(Stored data entries)
* * * * * * *

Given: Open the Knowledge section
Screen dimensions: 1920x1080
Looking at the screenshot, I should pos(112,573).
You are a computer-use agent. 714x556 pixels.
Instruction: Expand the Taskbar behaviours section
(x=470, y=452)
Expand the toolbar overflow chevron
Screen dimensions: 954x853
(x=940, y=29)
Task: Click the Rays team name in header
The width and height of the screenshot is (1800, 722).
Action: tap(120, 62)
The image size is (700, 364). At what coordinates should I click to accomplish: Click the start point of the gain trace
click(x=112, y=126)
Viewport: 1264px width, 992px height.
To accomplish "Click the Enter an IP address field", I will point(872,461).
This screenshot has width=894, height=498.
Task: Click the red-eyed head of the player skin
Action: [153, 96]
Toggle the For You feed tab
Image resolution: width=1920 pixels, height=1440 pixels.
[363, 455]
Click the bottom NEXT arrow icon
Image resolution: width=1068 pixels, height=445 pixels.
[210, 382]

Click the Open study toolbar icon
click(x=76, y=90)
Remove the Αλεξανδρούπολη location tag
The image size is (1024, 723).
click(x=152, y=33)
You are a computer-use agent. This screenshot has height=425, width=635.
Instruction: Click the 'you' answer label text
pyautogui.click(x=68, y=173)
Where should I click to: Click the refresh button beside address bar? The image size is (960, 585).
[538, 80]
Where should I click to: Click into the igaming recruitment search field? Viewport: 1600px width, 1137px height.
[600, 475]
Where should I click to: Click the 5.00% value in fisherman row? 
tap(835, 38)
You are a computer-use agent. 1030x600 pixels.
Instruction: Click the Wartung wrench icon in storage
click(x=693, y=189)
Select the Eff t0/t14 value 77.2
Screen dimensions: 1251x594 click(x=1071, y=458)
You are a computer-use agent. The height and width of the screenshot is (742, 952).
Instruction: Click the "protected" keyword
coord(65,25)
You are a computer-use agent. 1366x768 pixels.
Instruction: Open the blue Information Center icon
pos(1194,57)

* * * * * * *

- [Exercise directions]:
Work out how many lines of the records contain "agent", and reply with the number alone.

- [Result for this task]:
5